A tingle deep within each of them grew more demanding, crowding out all other sensations, tightening until they gripped each other. Their mutual bucking locked them together in a taut, unmoving embrace. They spasmed once, twice, three times, and slowly relaxed into each other.

  With Sigrid there was no screaming, no howling as he’d known with other women. Just an intense, quiet whole-body tingle and tremor that seemed to linger nicely for long minutes after they had collapsed in a sweating, heavy-breathed tangle of arms, legs, hair, and lazy kisses. She lay to the side, so that they faced each other, but were still connected in the most intimate way, and each stared at the other, not speaking, but watching the light from the fireplace dance in each other’s eyes.

  “Shhh, do you hear that?”

  Slocum reflexively reached for his pistol, but Sigrid stopped him, and shook her head. “It’s no cause for alarm.”

  “What is it then?” he said, easing back against the rug.

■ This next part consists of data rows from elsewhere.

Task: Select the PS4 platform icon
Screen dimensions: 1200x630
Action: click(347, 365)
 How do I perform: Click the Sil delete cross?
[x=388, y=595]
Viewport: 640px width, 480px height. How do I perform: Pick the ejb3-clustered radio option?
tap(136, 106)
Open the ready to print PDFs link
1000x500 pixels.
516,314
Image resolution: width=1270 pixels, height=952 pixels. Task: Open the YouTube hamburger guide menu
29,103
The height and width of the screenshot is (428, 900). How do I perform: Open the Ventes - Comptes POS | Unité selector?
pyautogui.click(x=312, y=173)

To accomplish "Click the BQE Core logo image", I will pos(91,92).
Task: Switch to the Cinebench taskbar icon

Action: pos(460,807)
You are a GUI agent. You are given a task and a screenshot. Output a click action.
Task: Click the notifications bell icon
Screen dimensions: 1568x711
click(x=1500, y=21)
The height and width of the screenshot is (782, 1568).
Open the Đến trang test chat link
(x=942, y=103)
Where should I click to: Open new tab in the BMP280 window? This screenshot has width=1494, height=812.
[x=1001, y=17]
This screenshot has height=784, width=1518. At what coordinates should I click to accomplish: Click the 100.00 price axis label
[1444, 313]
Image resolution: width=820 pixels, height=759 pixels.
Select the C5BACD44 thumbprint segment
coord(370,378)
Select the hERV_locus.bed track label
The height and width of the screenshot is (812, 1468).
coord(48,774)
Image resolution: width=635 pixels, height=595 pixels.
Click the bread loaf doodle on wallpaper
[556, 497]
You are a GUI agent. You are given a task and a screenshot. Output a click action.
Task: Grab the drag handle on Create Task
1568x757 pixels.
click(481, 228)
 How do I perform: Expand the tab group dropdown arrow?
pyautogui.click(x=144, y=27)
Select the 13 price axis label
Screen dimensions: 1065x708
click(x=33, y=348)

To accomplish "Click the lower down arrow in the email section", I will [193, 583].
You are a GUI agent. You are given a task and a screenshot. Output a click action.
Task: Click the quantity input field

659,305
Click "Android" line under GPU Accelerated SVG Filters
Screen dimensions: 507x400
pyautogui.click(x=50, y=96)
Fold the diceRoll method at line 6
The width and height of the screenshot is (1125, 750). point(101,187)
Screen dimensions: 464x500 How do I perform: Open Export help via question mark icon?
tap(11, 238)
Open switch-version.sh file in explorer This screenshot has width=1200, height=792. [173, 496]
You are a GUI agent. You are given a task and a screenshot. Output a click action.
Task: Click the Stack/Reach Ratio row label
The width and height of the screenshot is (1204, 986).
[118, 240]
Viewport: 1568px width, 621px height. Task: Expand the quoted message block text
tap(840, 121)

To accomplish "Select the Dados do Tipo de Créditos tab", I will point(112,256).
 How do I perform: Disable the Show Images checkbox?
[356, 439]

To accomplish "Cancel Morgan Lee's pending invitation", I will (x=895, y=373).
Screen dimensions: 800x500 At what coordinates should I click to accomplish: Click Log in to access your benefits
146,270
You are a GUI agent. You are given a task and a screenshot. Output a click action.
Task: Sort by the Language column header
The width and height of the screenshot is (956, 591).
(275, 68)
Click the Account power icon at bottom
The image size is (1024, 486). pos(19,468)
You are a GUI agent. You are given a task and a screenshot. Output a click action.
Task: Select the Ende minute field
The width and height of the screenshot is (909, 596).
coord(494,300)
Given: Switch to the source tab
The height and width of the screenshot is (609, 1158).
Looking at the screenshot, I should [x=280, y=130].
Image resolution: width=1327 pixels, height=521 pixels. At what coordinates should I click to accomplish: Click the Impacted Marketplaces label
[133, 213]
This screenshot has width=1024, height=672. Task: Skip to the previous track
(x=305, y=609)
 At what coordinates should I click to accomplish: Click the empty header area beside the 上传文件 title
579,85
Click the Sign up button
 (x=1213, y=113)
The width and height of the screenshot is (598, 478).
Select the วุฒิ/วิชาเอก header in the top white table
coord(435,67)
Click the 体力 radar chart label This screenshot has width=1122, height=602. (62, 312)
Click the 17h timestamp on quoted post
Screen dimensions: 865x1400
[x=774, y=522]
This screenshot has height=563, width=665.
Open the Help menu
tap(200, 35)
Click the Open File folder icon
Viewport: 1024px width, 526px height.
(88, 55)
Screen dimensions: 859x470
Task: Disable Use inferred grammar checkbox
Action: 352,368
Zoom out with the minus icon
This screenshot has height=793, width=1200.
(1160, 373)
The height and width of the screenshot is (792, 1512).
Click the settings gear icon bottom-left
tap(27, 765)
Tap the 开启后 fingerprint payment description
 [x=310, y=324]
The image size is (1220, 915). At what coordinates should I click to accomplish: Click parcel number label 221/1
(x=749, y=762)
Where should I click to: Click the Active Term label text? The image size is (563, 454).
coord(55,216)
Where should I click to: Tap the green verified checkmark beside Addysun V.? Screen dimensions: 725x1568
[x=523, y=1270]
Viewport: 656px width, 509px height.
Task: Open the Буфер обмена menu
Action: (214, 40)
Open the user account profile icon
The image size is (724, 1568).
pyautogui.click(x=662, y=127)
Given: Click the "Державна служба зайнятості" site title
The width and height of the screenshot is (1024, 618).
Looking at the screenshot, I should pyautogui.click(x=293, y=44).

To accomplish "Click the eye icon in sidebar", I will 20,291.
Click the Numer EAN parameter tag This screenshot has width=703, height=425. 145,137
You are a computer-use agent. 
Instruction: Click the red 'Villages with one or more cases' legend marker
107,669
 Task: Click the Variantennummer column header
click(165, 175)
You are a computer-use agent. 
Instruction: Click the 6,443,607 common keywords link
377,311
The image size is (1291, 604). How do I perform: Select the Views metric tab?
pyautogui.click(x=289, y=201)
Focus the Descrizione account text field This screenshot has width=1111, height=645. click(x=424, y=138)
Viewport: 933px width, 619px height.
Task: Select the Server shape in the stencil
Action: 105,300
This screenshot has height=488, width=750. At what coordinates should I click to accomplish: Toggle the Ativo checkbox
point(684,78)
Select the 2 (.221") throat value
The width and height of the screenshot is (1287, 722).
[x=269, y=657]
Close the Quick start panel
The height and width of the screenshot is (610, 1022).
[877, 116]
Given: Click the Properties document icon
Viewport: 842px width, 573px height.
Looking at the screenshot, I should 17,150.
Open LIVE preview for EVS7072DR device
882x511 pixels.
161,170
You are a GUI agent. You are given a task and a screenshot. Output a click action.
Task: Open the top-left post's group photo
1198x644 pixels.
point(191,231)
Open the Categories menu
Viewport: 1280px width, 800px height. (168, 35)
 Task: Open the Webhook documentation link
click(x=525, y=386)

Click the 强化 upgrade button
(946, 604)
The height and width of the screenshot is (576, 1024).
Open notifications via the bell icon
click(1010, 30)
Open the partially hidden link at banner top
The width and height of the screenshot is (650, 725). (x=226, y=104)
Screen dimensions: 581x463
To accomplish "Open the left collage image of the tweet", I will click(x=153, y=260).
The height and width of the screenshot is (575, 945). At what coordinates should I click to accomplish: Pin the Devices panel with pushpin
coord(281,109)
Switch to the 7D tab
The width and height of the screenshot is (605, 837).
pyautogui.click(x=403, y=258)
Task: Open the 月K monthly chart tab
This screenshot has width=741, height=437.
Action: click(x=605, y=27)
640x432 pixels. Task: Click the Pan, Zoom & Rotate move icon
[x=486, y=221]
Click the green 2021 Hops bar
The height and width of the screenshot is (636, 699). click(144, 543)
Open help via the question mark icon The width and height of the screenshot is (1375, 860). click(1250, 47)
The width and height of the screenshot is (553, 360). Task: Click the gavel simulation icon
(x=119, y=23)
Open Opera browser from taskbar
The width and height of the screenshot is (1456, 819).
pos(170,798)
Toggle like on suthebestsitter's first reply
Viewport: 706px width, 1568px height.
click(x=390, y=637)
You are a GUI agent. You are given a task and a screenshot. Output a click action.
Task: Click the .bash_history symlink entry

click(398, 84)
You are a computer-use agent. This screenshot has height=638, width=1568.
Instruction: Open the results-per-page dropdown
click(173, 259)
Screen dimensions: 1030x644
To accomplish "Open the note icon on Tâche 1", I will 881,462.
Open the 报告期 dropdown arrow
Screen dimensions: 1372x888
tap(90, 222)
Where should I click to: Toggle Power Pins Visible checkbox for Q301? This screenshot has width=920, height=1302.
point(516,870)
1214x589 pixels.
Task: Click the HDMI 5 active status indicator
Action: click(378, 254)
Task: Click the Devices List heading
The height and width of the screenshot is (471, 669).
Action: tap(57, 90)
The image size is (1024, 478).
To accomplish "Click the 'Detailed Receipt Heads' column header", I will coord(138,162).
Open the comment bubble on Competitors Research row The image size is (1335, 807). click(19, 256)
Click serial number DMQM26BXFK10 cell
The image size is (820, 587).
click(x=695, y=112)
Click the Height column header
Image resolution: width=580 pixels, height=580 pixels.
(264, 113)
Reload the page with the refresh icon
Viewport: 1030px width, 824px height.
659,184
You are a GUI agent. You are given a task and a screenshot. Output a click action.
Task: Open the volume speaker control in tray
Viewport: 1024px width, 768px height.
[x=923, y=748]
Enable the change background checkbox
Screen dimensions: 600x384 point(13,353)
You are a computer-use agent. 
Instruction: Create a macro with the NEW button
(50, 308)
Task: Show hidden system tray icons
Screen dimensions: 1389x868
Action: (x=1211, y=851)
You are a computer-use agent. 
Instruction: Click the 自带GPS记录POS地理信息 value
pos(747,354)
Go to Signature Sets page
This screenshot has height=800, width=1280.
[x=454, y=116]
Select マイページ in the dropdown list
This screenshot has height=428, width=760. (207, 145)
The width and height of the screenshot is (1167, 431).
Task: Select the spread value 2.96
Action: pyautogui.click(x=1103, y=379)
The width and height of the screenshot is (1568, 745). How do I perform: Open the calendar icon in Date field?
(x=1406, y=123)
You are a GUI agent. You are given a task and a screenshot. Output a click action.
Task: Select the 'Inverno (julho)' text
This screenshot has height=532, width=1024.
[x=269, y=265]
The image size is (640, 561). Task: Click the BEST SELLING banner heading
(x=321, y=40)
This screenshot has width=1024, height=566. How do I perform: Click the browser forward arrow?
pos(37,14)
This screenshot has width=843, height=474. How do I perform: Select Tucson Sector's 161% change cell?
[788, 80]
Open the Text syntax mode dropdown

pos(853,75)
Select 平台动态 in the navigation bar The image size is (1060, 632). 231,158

  “It is the sound of spring.”

  He listened and heard it, too, the quiet but steady drip-drip-drip of snow melting from the eaves. He smiled, looked at her, but her smile had faded. “What’s wrong?”

  “That means you will leave soon.”

  “Well . . .”

  “No, John. It is the way it must be. You said so yourself once we got back from . . . that unfortunate occurrence in the mountains above the village.”

  “I can’t say I’m sorry we’ve been socked in with those blizzards. I can’t think of a nicer place to be than here with you.”

  “You are good to say that, but now you must return to the States. You must ease that girl’s mind about the man who murdered her brother.”

  “Yes. And I have a pretty blue stone I have to give back to a certain old mountain man. I think he’ll be tickled to see it again.”

  She smiled. “You are a good man, John Slocum.”

  “No, Sigrid. You are the good one.”

  24

  Almost two weeks later to the day, greening grass showed in patches throughout the open space before the house. Beyond the trees they heard the mighty rush of the river as spring runoff from the high peaks raced south to the sea.